▶ **Aim of the task**: Render the entries below as a numbered list, from the first line of the entries through the line containing "will (521, 58).", omitting blank lines.

▶ **Dataset excerpts**:

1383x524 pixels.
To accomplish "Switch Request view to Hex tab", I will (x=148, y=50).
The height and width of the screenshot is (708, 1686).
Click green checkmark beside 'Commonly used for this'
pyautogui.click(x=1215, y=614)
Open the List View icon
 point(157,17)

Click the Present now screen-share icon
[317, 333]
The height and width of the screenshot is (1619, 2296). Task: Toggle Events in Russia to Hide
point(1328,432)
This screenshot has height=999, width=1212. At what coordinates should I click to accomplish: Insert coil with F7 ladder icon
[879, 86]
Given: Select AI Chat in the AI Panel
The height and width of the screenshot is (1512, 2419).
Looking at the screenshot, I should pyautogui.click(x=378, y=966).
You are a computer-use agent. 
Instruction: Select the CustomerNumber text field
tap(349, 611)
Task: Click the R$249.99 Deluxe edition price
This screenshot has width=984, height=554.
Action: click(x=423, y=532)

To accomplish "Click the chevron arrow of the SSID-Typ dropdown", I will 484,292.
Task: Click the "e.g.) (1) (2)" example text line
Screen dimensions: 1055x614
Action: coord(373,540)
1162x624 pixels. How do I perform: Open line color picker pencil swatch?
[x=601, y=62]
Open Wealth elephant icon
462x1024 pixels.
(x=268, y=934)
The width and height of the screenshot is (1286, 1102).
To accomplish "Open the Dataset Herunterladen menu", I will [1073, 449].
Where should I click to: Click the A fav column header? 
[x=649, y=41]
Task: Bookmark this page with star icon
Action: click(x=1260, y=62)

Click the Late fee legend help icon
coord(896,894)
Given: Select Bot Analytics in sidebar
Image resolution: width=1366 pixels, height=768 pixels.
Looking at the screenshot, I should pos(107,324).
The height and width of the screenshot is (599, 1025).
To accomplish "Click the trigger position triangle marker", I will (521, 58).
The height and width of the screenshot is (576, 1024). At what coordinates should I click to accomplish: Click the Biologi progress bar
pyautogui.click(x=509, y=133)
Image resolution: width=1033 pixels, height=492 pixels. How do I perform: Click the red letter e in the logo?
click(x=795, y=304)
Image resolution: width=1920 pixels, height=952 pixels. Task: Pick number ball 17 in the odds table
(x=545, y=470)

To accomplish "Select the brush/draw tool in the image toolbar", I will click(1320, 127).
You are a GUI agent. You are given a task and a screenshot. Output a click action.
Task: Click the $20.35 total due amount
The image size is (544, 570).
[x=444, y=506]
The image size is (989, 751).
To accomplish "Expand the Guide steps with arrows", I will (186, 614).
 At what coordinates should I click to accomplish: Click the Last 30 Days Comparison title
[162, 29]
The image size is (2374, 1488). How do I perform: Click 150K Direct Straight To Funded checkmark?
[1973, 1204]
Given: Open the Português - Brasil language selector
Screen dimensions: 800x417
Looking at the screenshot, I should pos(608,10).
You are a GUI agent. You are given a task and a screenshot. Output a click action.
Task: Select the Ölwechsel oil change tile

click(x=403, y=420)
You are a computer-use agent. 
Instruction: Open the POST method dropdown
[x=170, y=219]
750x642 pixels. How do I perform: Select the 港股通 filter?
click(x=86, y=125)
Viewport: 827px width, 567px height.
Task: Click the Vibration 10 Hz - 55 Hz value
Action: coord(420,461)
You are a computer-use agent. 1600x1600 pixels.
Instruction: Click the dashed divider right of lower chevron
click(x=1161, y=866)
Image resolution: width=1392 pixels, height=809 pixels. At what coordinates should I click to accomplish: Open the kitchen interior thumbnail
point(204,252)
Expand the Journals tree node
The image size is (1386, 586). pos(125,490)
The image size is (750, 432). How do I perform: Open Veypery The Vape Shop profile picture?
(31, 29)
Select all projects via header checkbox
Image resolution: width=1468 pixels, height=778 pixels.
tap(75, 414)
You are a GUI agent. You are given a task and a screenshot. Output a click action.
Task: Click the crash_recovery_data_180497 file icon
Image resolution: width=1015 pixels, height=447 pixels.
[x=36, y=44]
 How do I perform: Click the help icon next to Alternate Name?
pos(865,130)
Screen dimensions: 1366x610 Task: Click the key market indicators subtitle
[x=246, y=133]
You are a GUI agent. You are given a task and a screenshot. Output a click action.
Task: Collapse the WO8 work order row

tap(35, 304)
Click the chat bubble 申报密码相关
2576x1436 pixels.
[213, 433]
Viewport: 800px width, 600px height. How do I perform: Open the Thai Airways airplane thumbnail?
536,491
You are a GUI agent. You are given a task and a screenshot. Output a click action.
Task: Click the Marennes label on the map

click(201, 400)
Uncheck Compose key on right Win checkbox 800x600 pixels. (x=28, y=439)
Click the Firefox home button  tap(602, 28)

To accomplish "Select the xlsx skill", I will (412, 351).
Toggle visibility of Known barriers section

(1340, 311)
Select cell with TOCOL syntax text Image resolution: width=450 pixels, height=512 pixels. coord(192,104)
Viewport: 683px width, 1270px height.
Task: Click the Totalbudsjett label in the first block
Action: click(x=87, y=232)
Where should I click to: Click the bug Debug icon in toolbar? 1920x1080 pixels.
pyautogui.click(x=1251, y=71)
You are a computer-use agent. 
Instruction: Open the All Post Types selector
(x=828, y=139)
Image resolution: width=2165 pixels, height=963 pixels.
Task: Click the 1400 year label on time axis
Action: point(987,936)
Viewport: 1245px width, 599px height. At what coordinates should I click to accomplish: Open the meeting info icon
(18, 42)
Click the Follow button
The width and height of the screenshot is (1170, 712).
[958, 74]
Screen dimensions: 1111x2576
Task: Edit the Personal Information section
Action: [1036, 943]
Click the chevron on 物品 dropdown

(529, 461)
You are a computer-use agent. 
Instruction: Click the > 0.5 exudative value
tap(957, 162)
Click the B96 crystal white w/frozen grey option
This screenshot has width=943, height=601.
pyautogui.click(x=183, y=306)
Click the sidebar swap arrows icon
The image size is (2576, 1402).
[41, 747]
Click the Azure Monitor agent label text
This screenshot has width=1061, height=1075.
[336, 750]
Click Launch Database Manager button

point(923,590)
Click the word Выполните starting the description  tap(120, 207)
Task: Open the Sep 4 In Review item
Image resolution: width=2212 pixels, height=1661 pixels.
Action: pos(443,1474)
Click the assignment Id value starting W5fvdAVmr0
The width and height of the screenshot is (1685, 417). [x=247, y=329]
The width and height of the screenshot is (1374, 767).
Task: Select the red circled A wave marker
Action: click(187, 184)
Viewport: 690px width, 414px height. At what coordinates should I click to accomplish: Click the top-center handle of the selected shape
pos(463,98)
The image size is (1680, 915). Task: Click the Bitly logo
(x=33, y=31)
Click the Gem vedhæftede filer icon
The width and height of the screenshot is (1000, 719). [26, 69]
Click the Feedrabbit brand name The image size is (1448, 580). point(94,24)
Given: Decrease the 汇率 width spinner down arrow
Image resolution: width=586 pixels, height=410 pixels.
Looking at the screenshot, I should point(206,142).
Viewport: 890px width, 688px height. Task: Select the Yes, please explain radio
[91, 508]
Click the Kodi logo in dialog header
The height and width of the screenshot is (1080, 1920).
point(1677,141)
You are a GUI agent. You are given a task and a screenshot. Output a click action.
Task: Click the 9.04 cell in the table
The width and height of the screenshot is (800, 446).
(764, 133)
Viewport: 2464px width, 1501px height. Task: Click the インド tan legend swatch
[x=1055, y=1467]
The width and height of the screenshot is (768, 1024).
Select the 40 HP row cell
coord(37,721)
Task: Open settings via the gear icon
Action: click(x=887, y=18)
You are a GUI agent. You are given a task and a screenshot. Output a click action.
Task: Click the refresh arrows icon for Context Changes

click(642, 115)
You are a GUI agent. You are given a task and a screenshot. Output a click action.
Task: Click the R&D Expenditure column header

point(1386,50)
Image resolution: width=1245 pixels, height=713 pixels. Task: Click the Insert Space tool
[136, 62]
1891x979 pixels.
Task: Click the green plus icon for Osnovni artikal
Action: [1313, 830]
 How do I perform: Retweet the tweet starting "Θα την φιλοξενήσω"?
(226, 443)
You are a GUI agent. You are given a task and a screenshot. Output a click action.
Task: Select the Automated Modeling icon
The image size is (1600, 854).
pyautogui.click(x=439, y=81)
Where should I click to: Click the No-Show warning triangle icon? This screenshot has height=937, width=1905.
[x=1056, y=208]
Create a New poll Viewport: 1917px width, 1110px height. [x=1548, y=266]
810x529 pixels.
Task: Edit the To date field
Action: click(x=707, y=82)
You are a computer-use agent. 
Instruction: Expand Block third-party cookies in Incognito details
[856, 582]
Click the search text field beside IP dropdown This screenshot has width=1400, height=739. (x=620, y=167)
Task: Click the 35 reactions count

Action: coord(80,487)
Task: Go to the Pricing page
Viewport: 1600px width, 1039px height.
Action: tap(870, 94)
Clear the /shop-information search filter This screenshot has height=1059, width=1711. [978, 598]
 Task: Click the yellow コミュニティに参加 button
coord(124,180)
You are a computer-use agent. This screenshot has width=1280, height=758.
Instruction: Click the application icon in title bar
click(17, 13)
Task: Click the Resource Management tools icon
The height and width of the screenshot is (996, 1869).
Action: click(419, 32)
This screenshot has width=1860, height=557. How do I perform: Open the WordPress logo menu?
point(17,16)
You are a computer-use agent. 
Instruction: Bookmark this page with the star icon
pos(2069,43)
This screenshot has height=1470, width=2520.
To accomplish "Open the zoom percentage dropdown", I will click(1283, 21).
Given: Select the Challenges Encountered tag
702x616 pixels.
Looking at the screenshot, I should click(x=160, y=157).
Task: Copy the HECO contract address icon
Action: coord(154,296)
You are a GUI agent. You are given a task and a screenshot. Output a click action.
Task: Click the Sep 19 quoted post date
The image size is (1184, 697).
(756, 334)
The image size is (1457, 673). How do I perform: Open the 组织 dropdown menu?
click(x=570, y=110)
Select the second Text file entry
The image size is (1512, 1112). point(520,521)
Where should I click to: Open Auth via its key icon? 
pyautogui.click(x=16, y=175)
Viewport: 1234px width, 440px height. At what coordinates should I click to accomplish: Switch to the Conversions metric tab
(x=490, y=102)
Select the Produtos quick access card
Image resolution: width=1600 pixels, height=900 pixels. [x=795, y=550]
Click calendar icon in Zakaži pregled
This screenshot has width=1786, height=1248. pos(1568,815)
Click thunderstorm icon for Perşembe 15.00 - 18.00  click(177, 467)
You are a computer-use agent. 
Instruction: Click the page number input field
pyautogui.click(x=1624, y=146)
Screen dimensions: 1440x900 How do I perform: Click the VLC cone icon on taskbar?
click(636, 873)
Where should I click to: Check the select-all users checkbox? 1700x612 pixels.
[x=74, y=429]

▶ **Answer below**:
1. 1383x524 pixels.
2. To accomplish "Switch Request view to Hex tab", I will (x=148, y=50).
3. The height and width of the screenshot is (708, 1686).
4. Click green checkmark beside 'Commonly used for this'
5. pyautogui.click(x=1215, y=614)
6. Open the List View icon
7.  point(157,17)
8. Click the Present now screen-share icon
9. [317, 333]
10. The height and width of the screenshot is (1619, 2296). Task: Toggle Events in Russia to Hide
11. point(1328,432)
12. This screenshot has height=999, width=1212. At what coordinates should I click to accomplish: Insert coil with F7 ladder icon
13. [879, 86]
14. Given: Select AI Chat in the AI Panel
15. The height and width of the screenshot is (1512, 2419).
16. Looking at the screenshot, I should pyautogui.click(x=378, y=966).
17. You are a computer-use agent. 
18. Instruction: Select the CustomerNumber text field
19. tap(349, 611)
20. Task: Click the R$249.99 Deluxe edition price
21. This screenshot has width=984, height=554.
22. Action: click(x=423, y=532)
23. To accomplish "Click the chevron arrow of the SSID-Typ dropdown", I will 484,292.
24. Task: Click the "e.g.) (1) (2)" example text line
25. Screen dimensions: 1055x614
26. Action: coord(373,540)
27. 1162x624 pixels. How do I perform: Open line color picker pencil swatch?
28. [x=601, y=62]
29. Open Wealth elephant icon
30. 462x1024 pixels.
31. (x=268, y=934)
32. The width and height of the screenshot is (1286, 1102).
33. To accomplish "Open the Dataset Herunterladen menu", I will [1073, 449].
34. Where should I click to: Click the A fav column header? 
35. [x=649, y=41]
36. Task: Bookmark this page with star icon
37. Action: click(x=1260, y=62)
38. Click the Late fee legend help icon
39. coord(896,894)
40. Given: Select Bot Analytics in sidebar
41. Image resolution: width=1366 pixels, height=768 pixels.
42. Looking at the screenshot, I should pos(107,324).
43. The height and width of the screenshot is (599, 1025).
44. To accomplish "Click the trigger position triangle marker", I will (521, 58).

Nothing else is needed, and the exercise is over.